Tuesday Jul 13, 2021
Shakespeare's "Julius Caesar" and Ceasarism by Dr. Pavlos Papadopoulos
Tuesday Jul 13, 2021
Tuesday Jul 13, 2021
“Let me have men about me that are fat;
“Sleek-headed men and such as sleep o' nights:
Yond Cassius has a lean and hungry look;
He thinks too much: such men are dangerous.”
So said Julius Caesar to Mark Antony in Shakespeare's "Tragedy of Julius Caesar." Cassius was indeed dangerous as Caesar discovered on the Ides of March when a group of Senators led by Cassius stabed him to death.
They, for their part, believed their action represented the height of patriotism. Caesar would be king—an abomination in the Roman Republic. “Liberty! Freedom! Tyranny is dead!” they shouted as Caesar’s blood dripped from their knives and hands.
Were Cassius, Brutus, and the rest patriots or treasonous monsters? Dante put Cassius and Brutus in the frozen bottom of Hell endlessly chewed by Satan chews along with Judas Iscariot. What was Shakespeare’s judgment on these men and their plot? And how should we look at the conspirators and their attempt to defend the republic from what they perceived as tyranny?

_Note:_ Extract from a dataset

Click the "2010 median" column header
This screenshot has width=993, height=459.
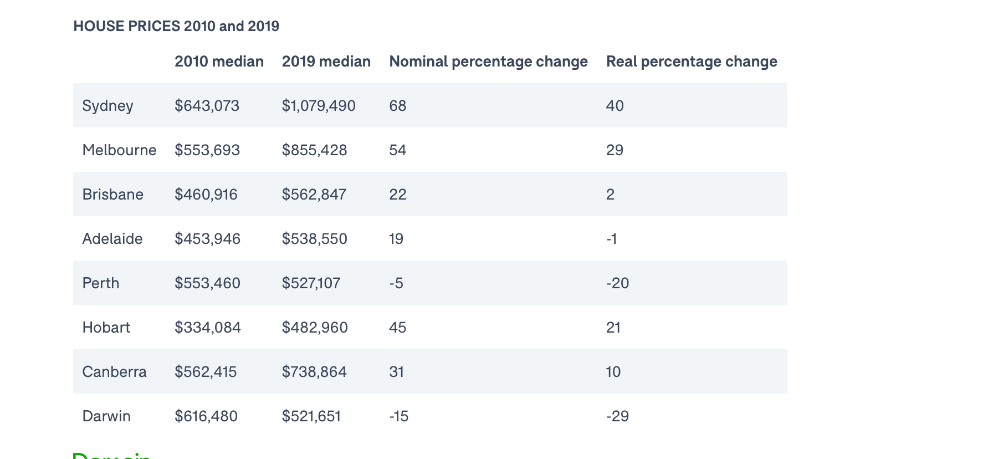tap(219, 61)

At the Wyoming School of Catholic Thought, the college’s adult learning week, in June, most of those conversations took place in seminar sessions, but Dr. Pavlos Papadopoulos started the discussion with this introduction.
Tuesday Jul 06, 2021
Shakespeare's Rome: "Coriolanus" and the Republic by Dr. Virginia Arbery
Tuesday Jul 06, 2021
Tuesday Jul 06, 2021
You common cry of curs! whose breath I hate
As reek o' the rotten fens, whose loves I prize
As the dead carcasses of unburied men
That do corrupt my air, I banish you;
And here remain with your uncertainty!
Let every feeble rumour shake your hearts!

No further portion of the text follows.